Medieval illustration of men harvesting wheat with reaping-hooks, on a calendar page for August. Queen Mary’s Psalter. Wikimedia commons, public domain

Continued from part I

In the first part of this essay, I offer three potential medieval objections to the compatibility of spiritual and economic work–the “busyness thesis,” the “mammon thesis,” and the “worldliness thesis”; then I continue:

Of course, one thing we can say to these three theses is “Yes, at some points in some places in the vast and complex thousand-year landscape of medieval Europe, all three of them have been argued by Christians.”

But, I suggest two further responses to this observation:

First, remember that what we are trying to do is not to prove that these theories were absent everywhere and always in the Middle Ages.

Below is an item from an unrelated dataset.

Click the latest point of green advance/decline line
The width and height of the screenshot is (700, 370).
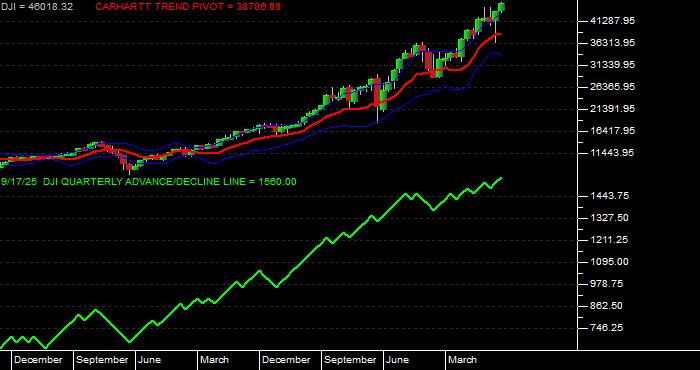[501, 178]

It is rather to select countervailing historical instances that challenge the oft-encountered modern scholarly assumption that medievals always or as a rule found economic and spiritual work incompatible – thus either explicitly proscribing economic activity for the spiritually serious (whether monastic or lay), or judging those serious folks who do engage in economic work as derelict in their self-sworn spiritual duties and principles.

Second, we will attend to the very significant social and economic changes in the so-called “high medieval period” in the West (roughly 1050 – 1300) that began to broaden the spiritual life – the via apostolica – from the monastic cloister to the marketplace. This was a period of “increasing population, land reclamation, urban growth, expansion of education opportunities, new trade routes, [and] an emerging merchant class.”[i] So we will be recognizing, if not much geographical variation, at least temporal variation.

However, we should be careful – these social changes do not mean (as some have interpreted) that monasticism and its disciplines was either (1) fully retrenched and retracted into itself, as might be assumed from looking at the austere reforms of the Cistercians and of monastically trained Gregory VII or (2) discarded as a model for the spiritual life of the laity, as one might assume toward the end of the era. Even in the expansion of lay spirituality from the high through the late medieval period – that is, the 500 years before Luther – monasticism continues to be a central character in the story of the relationship between economic and spiritual work.